Since the outbreak of the insurgency in southern Thailand in 2004, numerous studies about Patani have been published by Thai and international scholars. However, those dealing with the history of Patani from a Malay and Islamic viewpoint are rare. This volume, a product of the international seminar organized by Walailak University, Chulalongkorn University, and other institutes in 2009, is one of them. It can be said that this volume is a sequel to the previous book co-edited by Michael Montesano and Patrick Jory, Thai South and Malay North (2008), but it is unique in the way that it highlights the history and historiography of Patani from different perspectives, especially from Malay and Islamic studies. In effect, it offers a new framework that challenges conventional ways of studying Patani within the context of Thai studies.

The book consists of four parts. The first explores Patani as a plural community and its identity in the early-modern era. Anthony Reid begins chapter one by pointing out the fact that Patani in the sixteenth and seventeenth centuries was a multi-racial community and not just a Malay society, as stressed by Patani nationalists. Reid’s argument on Patani’s pluralism has been stressed previously in Thai South and Malay North. In this essay, however, Reid draws on contemporary Dutch sources to illuminate the people and society of Patani. Another highlight of this essay is a full English translation of an account of Patani by Jacob van Neck, a Dutch merchant who visited Patani in 1602, an account that sheds a light on the social history of the polity. Barbara Watson Andaya’s chapter discusses Patani identity through the symbology of Hikayat Patani, the most well-known indigenous source originally written in Jawi. The most potent symbols include the elephant gate, elephants, Patani canons, and the nobat orchestra. Geoff Wade provides a summary of various Chinese accounts referring to Patani, dating from the sixth to the nineteenth centuries. His translation and summary of these accounts emphasizes how Chinese sources are important in unraveling the early-modern history of Patani.
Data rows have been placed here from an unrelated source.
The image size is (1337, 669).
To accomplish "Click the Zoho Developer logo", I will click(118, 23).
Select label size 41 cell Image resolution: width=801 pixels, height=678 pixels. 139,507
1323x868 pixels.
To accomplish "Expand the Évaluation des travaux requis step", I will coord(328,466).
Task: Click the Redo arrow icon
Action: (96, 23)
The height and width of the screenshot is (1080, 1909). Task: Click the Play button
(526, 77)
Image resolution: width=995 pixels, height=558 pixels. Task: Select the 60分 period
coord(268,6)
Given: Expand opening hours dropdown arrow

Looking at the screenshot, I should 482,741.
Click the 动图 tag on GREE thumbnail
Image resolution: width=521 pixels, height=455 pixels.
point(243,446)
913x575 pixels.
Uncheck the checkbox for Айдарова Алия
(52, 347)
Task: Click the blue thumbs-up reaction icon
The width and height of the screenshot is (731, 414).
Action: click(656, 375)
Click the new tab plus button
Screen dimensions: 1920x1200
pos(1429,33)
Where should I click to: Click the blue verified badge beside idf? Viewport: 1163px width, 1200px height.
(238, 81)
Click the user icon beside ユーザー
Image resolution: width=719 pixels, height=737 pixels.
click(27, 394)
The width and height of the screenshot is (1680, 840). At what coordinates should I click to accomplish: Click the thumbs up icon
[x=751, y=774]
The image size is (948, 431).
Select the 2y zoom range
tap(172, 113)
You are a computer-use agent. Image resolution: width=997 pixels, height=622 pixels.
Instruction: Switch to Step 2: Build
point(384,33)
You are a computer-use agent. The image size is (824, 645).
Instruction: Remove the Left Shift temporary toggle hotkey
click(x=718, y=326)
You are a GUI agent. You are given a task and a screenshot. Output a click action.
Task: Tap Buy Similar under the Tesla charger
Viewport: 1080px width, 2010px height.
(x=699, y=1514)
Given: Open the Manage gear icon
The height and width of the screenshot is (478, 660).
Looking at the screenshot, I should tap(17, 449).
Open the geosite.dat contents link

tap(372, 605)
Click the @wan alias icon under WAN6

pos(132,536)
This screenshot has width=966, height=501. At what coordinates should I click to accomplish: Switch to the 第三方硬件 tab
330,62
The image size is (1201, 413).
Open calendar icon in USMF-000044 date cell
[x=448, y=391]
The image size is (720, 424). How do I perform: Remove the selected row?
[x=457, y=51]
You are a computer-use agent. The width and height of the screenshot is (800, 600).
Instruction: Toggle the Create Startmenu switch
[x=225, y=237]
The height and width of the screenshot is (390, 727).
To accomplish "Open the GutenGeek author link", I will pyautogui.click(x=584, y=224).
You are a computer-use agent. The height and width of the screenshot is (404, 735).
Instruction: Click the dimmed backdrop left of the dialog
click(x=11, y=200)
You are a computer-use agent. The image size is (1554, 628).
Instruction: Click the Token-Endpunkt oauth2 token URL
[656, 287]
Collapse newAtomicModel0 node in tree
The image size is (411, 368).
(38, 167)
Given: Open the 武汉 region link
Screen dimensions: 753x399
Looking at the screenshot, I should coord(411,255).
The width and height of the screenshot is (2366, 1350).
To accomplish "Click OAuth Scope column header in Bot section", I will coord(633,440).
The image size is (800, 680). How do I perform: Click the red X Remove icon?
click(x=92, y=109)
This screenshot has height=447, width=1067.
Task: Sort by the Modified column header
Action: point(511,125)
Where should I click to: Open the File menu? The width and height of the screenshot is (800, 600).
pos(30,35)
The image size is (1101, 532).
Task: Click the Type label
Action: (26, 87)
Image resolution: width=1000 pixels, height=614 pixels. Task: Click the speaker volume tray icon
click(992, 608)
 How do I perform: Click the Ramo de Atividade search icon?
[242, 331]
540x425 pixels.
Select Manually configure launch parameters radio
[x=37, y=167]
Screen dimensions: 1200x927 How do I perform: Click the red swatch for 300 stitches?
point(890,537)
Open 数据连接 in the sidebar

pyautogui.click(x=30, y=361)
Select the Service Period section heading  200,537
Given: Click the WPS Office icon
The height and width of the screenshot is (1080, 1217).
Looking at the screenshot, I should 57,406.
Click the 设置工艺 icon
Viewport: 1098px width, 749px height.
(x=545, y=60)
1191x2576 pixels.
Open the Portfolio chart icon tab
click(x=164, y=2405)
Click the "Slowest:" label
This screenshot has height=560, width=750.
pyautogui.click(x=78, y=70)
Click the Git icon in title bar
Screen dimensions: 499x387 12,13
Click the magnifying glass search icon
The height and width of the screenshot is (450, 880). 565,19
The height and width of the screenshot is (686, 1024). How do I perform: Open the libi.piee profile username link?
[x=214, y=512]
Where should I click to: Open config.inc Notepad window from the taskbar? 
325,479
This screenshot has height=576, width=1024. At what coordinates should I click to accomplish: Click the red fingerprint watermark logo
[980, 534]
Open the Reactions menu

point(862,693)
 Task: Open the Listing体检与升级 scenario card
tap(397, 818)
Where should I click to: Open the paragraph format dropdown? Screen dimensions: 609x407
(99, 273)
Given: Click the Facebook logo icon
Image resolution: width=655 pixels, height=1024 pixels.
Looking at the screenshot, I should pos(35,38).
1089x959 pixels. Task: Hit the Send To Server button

Three articles in the second part draw attention to Patani’s Islamic scholars, or ulama, and their connections with the Middle East. Azyumardi Azra examines the life and work of Shaykh Dawud b. Abd Allah al-Fatani, one of the most famous Patani scholars who produced numerous scholarly works on Islam in the nineteenth century. Numan Hayimasae also describes the role of Patani ulama from the eighteenth to mid-twentieth centuries in shaping the networks that linked Muslims in Patani to Mecca. Christopher M. Joll, on the other hand, argues that some of the prominent ulama, especially in the early period, were not pure “Malay,” but “creole ambassadors,” using terminology drawn from the work of Michael Laffan. He points out that they came from well-to-do elite families and had pluralistic ethnic backgrounds that enabled them to play significant roles as religious ambassadors between Southeast Asia and the Middle East.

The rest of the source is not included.